A machine-learning interatomic potential for the full copper–gold binary alloy system, trained on a broad DFT database spanning bulk phases, liquid structures, surfaces, and nanoparticles — with direct application to CO₂ reduction catalysis on CuAu nanoparticles.

Motivation

Copper–gold nanoparticles are promising catalysts for atmospheric CO₂ reduction. Copper activates CO₂ while gold promotes hydrogen dissolution, and the geometric and electronic synergy of the alloy enables selective formation of multi-carbon products.
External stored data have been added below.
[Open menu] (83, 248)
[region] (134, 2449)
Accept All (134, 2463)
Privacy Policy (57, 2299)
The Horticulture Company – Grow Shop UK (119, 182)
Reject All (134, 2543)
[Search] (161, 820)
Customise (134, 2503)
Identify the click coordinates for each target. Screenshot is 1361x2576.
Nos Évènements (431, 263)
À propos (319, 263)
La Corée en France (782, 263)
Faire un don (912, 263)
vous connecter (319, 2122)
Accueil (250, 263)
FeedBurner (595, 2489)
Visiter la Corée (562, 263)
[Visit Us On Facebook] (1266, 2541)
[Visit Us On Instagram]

Accurate large-scale exploration of nanoparticle thermodynamics and adsorption landscapes requires an interatomic potential with near-DFT accuracy across the full CuAu composition range — something neither classical empirical potentials (Gupta, KIM) nor single-element GAPs could provide.

What we did

Using the Gaussian Approximation Potential (GAP) framework with two-body and many-body SOAP descriptors, a potential was trained on a DFT (VASP/PBE) database covering bulk phases, liquids, surfaces of diverse crystallographic orientations, and nanoparticles across the full composition range:

1
Potential training & validation — Training data generated via cluster expansion (CASM) combined with TurboGAP MD rattling. Validated against held-out DFT data and against Gupta and KIM empirical potentials. Formation energy and surface energy reproduction substantially better than both empirical benchmarks.
2
Grand-canonical nanoparticle cluster atlas — Scanned thermodynamically most stable CuAu nanoparticles from 10 to 200 atoms using ~3 million MD/CG computations via the FIREWORKS workflow. Identifies closed icosahedral magic-number shells at 55 and 147 atoms, missed by both Gupta and KIM. The stable Cu:Au ratio varies systematically with cluster size.
3
Surface energies — GAP surface energies computed for 205 crystallographically distinct slab orientations spanning the full composition range. Mean absolute error vs. DFT: MAE = 0.060 J m⁻² (R = 0.9987), confirming DFT-level accuracy for surface physics across all facets.
4
CO and H adsorption scanning — Thermodynamically stable nanoparticles from the atlas were used to scan all possible CO and H adsorption positions on the low-energy nanoparticle surfaces, providing starting points for NEB transition-state searches toward CO₂ reduction pathways to methane and methanol.
PotentialCuAu GAP (2b + many-body SOAP)
DFT referenceVASP PBE, 520 eV cutoff
MD engineTurboGAP, LAMMPS
WorkflowFIREWORKS automation
NP size range10 – 200 atoms
Surfaces205 slab orientations
AuthorsKloppenburg, Jónsson, Caró
StatusIn review
Key finding

The GAP reproduces surface energies for 205 orientations with MAE = 0.060 J m⁻² and correctly captures icosahedral magic-number stability shells at 55 and 147 atoms — both missed by empirical Gupta and KIM potentials — enabling reliable large-scale CO₂ reduction catalyst screening.